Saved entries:
======
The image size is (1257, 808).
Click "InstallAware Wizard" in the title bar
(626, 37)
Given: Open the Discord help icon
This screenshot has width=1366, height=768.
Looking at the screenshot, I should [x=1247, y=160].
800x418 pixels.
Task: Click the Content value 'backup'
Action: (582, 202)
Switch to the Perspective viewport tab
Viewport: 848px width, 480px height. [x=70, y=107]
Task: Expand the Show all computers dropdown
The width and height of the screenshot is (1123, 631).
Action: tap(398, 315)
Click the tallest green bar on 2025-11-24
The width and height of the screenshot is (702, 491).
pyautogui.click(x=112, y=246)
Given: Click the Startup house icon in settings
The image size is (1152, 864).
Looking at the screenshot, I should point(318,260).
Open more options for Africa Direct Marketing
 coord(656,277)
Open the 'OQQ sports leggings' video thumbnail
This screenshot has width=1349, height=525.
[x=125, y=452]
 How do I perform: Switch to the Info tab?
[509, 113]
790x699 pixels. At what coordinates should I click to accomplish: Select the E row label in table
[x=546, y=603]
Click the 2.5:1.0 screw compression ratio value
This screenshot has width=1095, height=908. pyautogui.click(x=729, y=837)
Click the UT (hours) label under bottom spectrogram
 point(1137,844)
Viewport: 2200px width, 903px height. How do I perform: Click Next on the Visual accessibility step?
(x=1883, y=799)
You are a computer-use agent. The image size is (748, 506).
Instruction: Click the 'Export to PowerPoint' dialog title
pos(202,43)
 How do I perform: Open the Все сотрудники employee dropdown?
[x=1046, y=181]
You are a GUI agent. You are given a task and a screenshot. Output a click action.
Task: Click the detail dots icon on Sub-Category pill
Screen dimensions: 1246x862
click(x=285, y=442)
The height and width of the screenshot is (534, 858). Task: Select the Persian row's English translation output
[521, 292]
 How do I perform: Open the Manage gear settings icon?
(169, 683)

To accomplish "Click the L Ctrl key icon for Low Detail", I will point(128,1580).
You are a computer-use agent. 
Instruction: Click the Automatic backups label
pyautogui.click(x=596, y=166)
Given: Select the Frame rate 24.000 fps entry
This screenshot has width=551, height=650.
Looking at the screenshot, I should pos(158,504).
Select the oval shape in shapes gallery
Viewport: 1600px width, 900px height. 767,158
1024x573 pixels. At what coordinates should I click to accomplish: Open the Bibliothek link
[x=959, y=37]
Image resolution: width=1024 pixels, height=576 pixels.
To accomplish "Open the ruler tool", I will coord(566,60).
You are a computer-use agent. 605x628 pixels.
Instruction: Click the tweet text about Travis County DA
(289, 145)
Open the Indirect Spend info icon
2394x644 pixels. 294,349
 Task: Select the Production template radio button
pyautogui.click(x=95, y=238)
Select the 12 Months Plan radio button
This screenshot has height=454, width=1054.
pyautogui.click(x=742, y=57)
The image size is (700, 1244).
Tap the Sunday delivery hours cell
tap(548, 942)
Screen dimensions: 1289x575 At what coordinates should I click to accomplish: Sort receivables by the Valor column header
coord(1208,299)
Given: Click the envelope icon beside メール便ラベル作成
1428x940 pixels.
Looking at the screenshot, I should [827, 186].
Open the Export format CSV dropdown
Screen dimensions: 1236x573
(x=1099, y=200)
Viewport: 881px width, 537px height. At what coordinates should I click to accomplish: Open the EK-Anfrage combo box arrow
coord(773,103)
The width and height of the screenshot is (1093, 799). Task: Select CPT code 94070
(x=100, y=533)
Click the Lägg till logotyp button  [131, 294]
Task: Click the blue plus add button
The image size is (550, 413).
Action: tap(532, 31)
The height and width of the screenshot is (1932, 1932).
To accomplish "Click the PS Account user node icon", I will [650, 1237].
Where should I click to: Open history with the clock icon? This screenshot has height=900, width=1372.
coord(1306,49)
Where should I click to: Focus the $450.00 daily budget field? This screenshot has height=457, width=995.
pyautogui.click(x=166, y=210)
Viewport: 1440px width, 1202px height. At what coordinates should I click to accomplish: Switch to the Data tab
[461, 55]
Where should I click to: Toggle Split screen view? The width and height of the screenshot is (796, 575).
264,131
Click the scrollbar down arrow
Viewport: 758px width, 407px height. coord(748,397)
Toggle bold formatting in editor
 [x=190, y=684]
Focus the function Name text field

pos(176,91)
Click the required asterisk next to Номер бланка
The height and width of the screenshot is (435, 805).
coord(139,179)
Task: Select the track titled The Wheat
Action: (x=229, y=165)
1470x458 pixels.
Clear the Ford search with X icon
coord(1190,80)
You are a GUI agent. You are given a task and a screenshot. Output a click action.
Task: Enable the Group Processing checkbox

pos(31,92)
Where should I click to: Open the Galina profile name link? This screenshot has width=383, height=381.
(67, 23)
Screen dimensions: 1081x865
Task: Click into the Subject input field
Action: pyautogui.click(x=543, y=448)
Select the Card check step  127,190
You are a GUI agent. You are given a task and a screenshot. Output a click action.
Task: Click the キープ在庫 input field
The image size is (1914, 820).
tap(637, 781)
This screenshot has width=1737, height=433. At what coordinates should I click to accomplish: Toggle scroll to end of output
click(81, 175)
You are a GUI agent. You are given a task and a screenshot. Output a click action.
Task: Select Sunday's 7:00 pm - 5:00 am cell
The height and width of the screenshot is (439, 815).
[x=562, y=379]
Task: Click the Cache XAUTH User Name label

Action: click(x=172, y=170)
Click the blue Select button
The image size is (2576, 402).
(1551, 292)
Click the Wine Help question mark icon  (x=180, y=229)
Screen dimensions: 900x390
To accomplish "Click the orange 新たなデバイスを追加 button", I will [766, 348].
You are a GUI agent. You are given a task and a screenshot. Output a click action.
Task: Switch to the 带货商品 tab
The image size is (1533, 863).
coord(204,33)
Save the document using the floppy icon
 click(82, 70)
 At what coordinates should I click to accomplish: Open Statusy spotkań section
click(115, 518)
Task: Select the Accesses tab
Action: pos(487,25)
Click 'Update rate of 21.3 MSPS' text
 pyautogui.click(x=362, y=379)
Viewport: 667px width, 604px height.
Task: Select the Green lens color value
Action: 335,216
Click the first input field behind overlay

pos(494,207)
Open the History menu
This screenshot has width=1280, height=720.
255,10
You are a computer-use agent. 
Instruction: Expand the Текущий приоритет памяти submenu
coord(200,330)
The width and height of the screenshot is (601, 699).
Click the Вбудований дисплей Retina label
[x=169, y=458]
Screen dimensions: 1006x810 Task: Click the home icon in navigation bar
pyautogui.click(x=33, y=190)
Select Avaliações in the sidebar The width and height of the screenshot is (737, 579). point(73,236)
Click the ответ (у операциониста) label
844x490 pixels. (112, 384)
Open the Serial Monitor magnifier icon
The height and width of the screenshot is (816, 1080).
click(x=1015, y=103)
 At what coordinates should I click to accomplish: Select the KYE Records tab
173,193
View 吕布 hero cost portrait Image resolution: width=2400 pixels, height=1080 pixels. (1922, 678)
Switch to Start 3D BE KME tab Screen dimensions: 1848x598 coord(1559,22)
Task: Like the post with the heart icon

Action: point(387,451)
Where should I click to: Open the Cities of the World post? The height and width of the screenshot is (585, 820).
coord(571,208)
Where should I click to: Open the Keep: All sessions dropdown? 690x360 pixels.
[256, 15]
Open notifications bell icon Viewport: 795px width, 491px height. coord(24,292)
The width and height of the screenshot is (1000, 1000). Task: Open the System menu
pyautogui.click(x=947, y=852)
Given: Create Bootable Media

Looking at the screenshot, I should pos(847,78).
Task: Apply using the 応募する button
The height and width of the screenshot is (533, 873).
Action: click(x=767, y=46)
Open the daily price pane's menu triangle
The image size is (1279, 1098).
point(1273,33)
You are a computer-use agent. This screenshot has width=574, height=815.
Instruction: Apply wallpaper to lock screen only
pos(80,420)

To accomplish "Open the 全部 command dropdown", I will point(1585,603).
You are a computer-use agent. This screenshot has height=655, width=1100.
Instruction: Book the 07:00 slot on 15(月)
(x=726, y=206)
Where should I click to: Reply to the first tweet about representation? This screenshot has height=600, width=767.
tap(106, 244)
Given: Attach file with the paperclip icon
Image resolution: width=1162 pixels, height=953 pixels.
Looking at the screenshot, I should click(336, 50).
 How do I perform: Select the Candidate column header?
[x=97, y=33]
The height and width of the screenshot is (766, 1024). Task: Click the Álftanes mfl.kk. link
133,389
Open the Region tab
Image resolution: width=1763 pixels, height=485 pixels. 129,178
======
**TASK:** Output, from the data above, the lines from the line with "Given: Open the Discord help icon" to the line with "Given: Select the Frame rate 24.000 fps entry" exactly as they stand, both ends included and nothing else.

**ANSWER TO THIS TASK:**
Given: Open the Discord help icon
This screenshot has width=1366, height=768.
Looking at the screenshot, I should [x=1247, y=160].
800x418 pixels.
Task: Click the Content value 'backup'
Action: (582, 202)
Switch to the Perspective viewport tab
Viewport: 848px width, 480px height. [x=70, y=107]
Task: Expand the Show all computers dropdown
The width and height of the screenshot is (1123, 631).
Action: tap(398, 315)
Click the tallest green bar on 2025-11-24
The width and height of the screenshot is (702, 491).
pyautogui.click(x=112, y=246)
Given: Click the Startup house icon in settings
The image size is (1152, 864).
Looking at the screenshot, I should point(318,260).
Open more options for Africa Direct Marketing
 coord(656,277)
Open the 'OQQ sports leggings' video thumbnail
This screenshot has width=1349, height=525.
[x=125, y=452]
 How do I perform: Switch to the Info tab?
[509, 113]
790x699 pixels. At what coordinates should I click to accomplish: Select the E row label in table
[x=546, y=603]
Click the 2.5:1.0 screw compression ratio value
This screenshot has width=1095, height=908. pyautogui.click(x=729, y=837)
Click the UT (hours) label under bottom spectrogram
 point(1137,844)
Viewport: 2200px width, 903px height. How do I perform: Click Next on the Visual accessibility step?
(x=1883, y=799)
You are a computer-use agent. The image size is (748, 506).
Instruction: Click the 'Export to PowerPoint' dialog title
pos(202,43)
 How do I perform: Open the Все сотрудники employee dropdown?
[x=1046, y=181]
You are a GUI agent. You are given a task and a screenshot. Output a click action.
Task: Click the detail dots icon on Sub-Category pill
Screen dimensions: 1246x862
click(x=285, y=442)
The height and width of the screenshot is (534, 858). Task: Select the Persian row's English translation output
[521, 292]
 How do I perform: Open the Manage gear settings icon?
(169, 683)

To accomplish "Click the L Ctrl key icon for Low Detail", I will point(128,1580).
You are a computer-use agent. 
Instruction: Click the Automatic backups label
pyautogui.click(x=596, y=166)
Given: Select the Frame rate 24.000 fps entry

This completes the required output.